Toute l'amertume de l'existence lui semblait servie sur son assiette, et, à la fumée du bouilli, il montait du fond de son âme comme d'autres bouffées d'affadissement. 

– Flaubert

flammekueche_ou_tarte_flambee

C'est l'histoire rigolote et émouvante de quatre philosophes français. Ils sont jeunes, ils aiment la vie, ils sont alsaciens, ce qui revient à dire qu'ils aiment autant les tartes flambées que les concepts philosophiques qu'ils fréquentent au quotidien ; pour eux, les oignons et les lardons comptent autant que l'être et la ressemblance ou que les concepts purs de l'entendement, et ils ne voient pas pourquoi la rigoureuse critique des paralogismes de la psychologie transcendantale serait contradictoire avec une joyeuse boustifaille en agréable compagnie. Un beau jour, le Gargantu'flams leur tombe dessus ; excités par ce délicieux mélange entre le bon vieux Rabelais et la divine spécialité alsacienne, ressentant au fond d'eux même l'agôn des grecs anciens qu'ils vénèrent, ils ne peuvent s'empêcher de sauter sur l'occasion, former une équipe de lurons philosophiques, et tenter de se surpasser eux-mêmes. L'homme est quelque chose qui doit être surmonté, lisent-ils dans Nietzsche ; pourquoi ne pas se surmonter grâce aux tartes flambées ? On est Übermensch comme on peut. 

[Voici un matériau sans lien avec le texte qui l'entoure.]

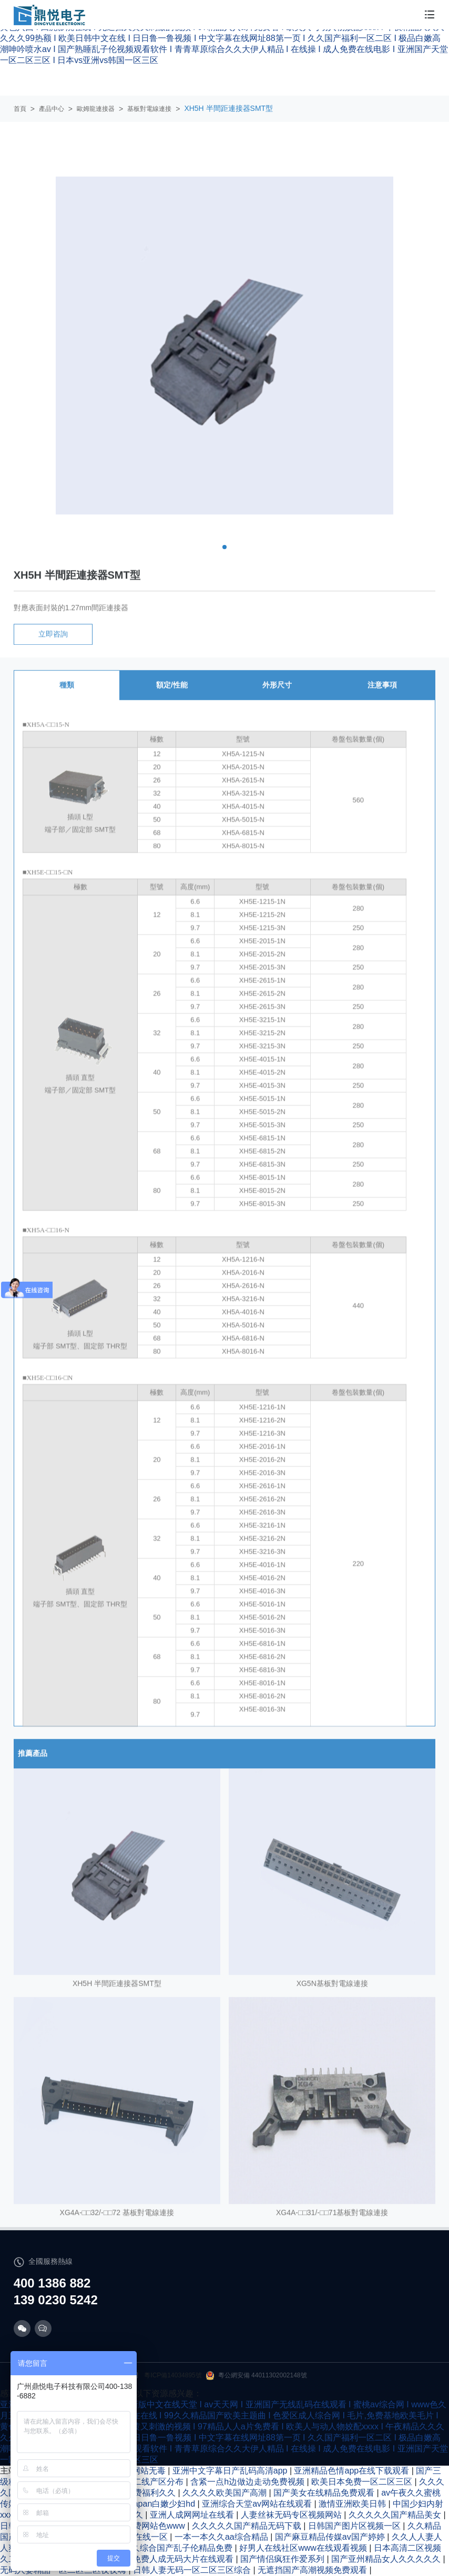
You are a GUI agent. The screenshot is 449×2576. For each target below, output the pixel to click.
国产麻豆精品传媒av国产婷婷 (331, 2536)
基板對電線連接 (149, 108)
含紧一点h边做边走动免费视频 (248, 2481)
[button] (224, 547)
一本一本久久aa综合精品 (222, 2536)
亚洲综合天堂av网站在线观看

Ils y vont, courageux, enthousiastes, conscients que les autres étudiants ont un gabarit plus imposants et que leur corps sont davantage exercés ; mais les philosophes ont l'esprit, et ont confiance en son pouvoir. Pour le coup, ils font fait bel et bien de la philosophique pratique : tous les grands concepts sont convoqués pour servir la noble cause. Ils se rappellent de Saint-Augustin, qui a tant insisté sur la nécessité d'avoir une volonté totale pour se convertir à Dieu, lequel était pour l'occasion transposé en tarte flambée ; ils s'efforcent de sentir au plus profond d'eux-mêmes leur Wille zur Flammenkuchen ; et ils songent à Spinoza exhortant les hommes à connaître ce que peut le corps, puisque les circonstances permettent de mesurer très concrètement la courbe de la puissance s'élevant rapidement puis progressivement s'abaissant, à mesure que leur estomac, bon gré mal gré, s'emplit et se bourre jusqu'à la satiété. Le dégoût monte, inexorablement, mais ils savent que les yeux des grands philosophes, Aristote, Descartes, et Jean Yanne pèsent sur eux ; ils ne veulent point les décevoir ; ils mangent et ils mangent, péniblement, se faisant violence à eux-mêmes à chaque mastication. Malgré la résistance du corps, ils les ont becté, les dix-neuf tartes flambées, et ξὺν ὅλῃ τῇ ψυχῇ, comme dirait Platon, de toute leur âme ! Le travail est fait, ils se sont noblement battus, ils sont aussi lourds que le style de Kant et de Hegel réunis, ce qui n'est pas peu dire, mais enfin, ils sont contents, ils ont survécu à l'épreuve.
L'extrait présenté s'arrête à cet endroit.